PROBLEM REQUIREMENTS:
In the records below, find the line containing "Click the Debit column filter search icon" and transcribe it and every line after it exactly; leave the pictures out.

Saved data entries:
——

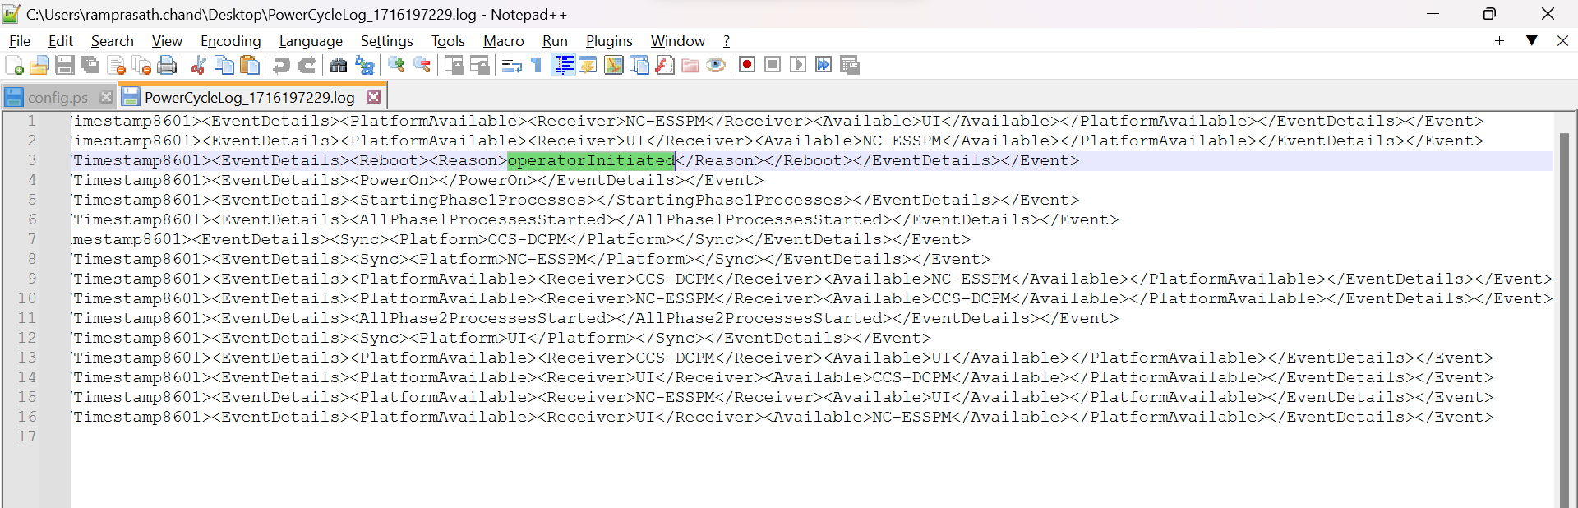This screenshot has width=1578, height=508.
Task: Toggle Show All Characters pilcrow icon
Action: pos(537,66)
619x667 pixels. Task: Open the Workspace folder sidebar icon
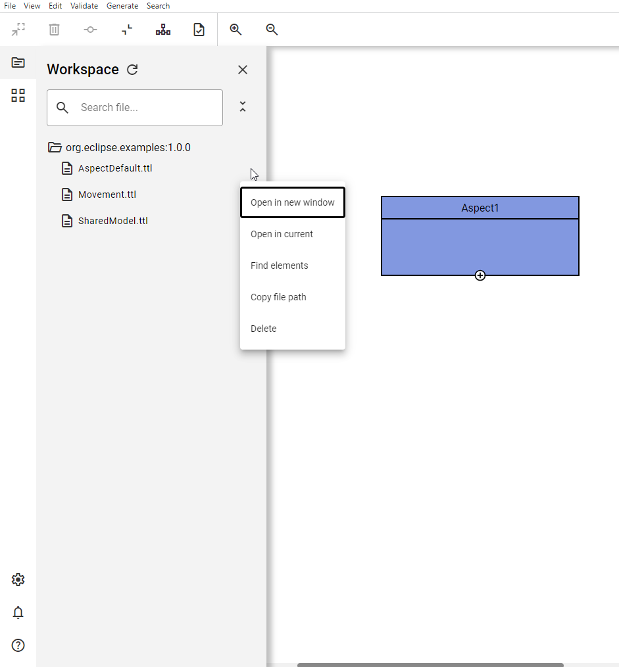click(18, 62)
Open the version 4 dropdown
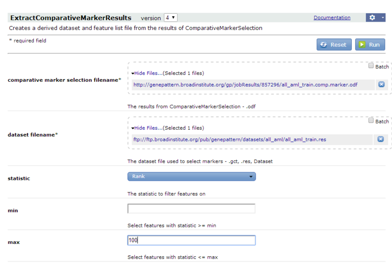This screenshot has height=264, width=392. click(171, 18)
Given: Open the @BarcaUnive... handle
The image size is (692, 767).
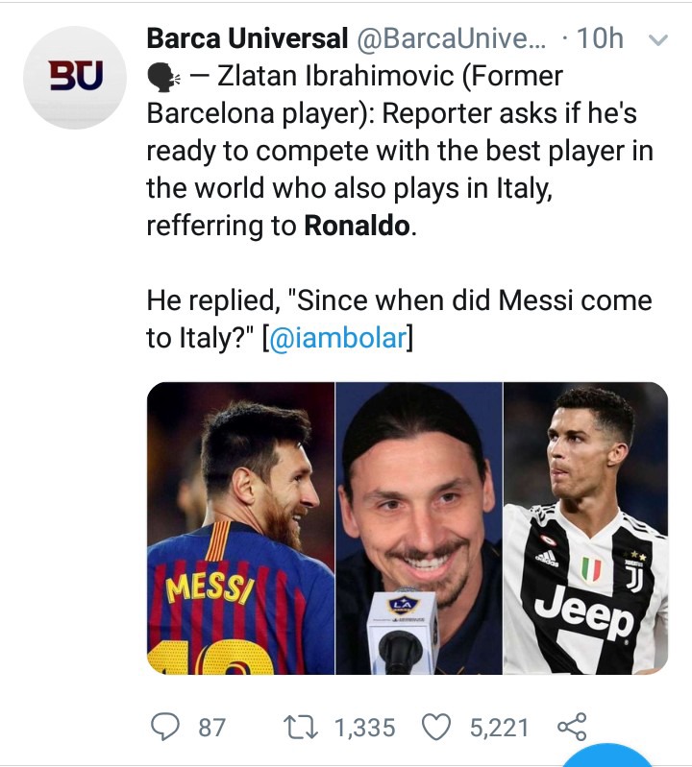Looking at the screenshot, I should 451,38.
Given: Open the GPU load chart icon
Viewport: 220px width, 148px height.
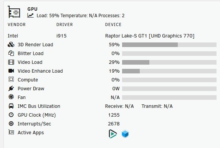Looking at the screenshot, I should (x=30, y=15).
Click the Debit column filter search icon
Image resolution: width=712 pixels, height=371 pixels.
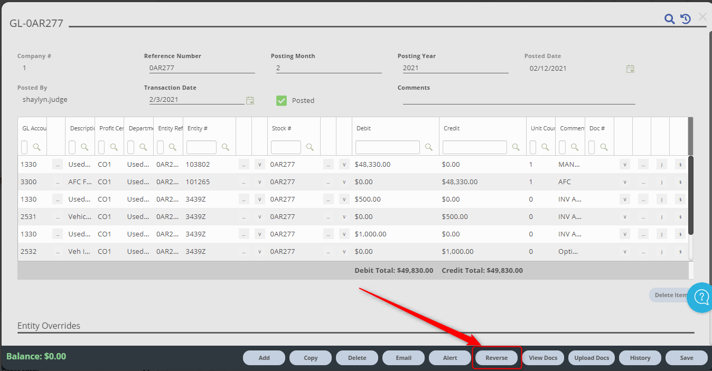(429, 147)
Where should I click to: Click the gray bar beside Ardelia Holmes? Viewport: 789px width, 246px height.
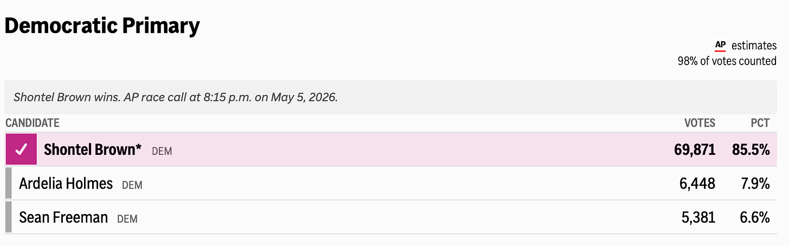tap(8, 183)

——

COMPLETED TASK:
Click the Debit column filter search icon
Image resolution: width=712 pixels, height=371 pixels.
(429, 147)
Where should I click to: Click the gray bar beside Ardelia Holmes? Viewport: 789px width, 246px height.
tap(8, 183)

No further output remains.